From the beginning Preciado expresses love and admiration for Woolf and her novel, but also criticizes some of her choices; He is angry, for example, that Orlando is an aristocratic colonialist. Still, for the most part he expresses a palpable tenderness toward Woolf, a quality that permeates “My Political Biography” as he loosely recreates Orlando’s narrative trajectory and pulls characters, episodes, and phrases from the book. Along the way, Preciado draws attention to the construction of identity and that of the film itself, fusing form and theme. As he looks behind the scenes (and as crew members come and go), he also introduces a chorus of other voices, including those of trans pioneers like American actress and singer Christine Jorgensen and those of her own trans artists.

Preciado’s most provocative conceit is that he shares the role of Orlando with 20 other trans and non-binary individuals of different ages, colors and shapes. While Preciado remains largely off-screen, other Orlandos come and go, introducing themselves to the camera, talking about their lives and, with naturalism and charming, sometimes ridiculous theatrical flourishes, acting out scenes from the novel, their words mixed with Woolf’s. Like his Orlando, hers travels widely (albeit on a shoestring budget), metamorphoses, and weaves through the centuries. A certain Orlando (Amir Baylly) wears a magnificent headdress and shows off his legs; another (Naëlle Dariya) preens herself with a wavy wig adorned with small boats.

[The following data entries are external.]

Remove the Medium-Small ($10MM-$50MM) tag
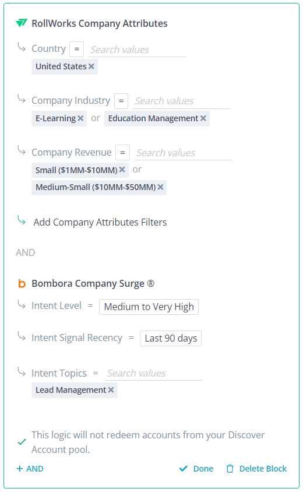click(160, 187)
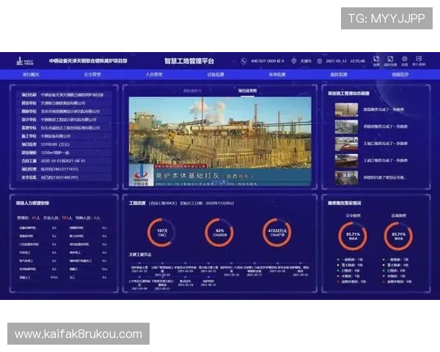Switch to 人员管理 navigation tab

point(153,75)
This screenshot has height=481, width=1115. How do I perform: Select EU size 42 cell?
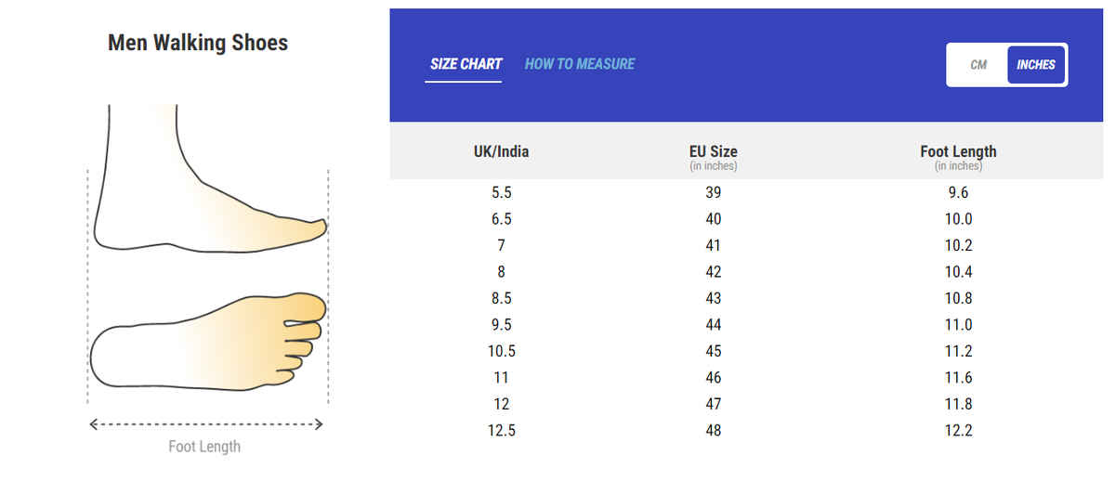pos(713,272)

By sharing the role of Orlando, Preciado moves the story from the individual to the collective, taking it out of the private sphere and into the public sphere. This community change of me to us It also allows Preciado to tone down the familiar documentary binary (and power dynamic) in which there is one person who films and another who is filmed. Everyone is invited to this party. As Woolf writes, Orlando had “a wide variety of personalities to draw on”; Preciado also draws on a multiplicity of selves, at one point introducing sweet-faced, pink-haired Orlando (Liz Christin) who visits a psychiatrist, Dr. Queen (Frédéric Pierrot), while other Orlandos converse in the living room. wait sharing stories. hormones and laughter.

Liz-Orlando’s mother sent her to Dr. Queen for dressing like a girl and talking about herself feminine. When the doctor asks Orlando how she thought she was “allowed to wear a skirt when she was young,” she responds that she is not a man. “So you’re a woman?” the psychiatrist asks, visibly confused, frowning. “I wouldn’t exactly say that either,” Orlando says with a Mona Lisa smile. The visit to the psychiatrist’s office takes place quite early, and while the doctor’s bewilderment results in obvious and somewhat uncomfortable laughter, his inability (or refusal) to actually see Liz-Orlando has a sharp pain that persists throughout the rest of the movie.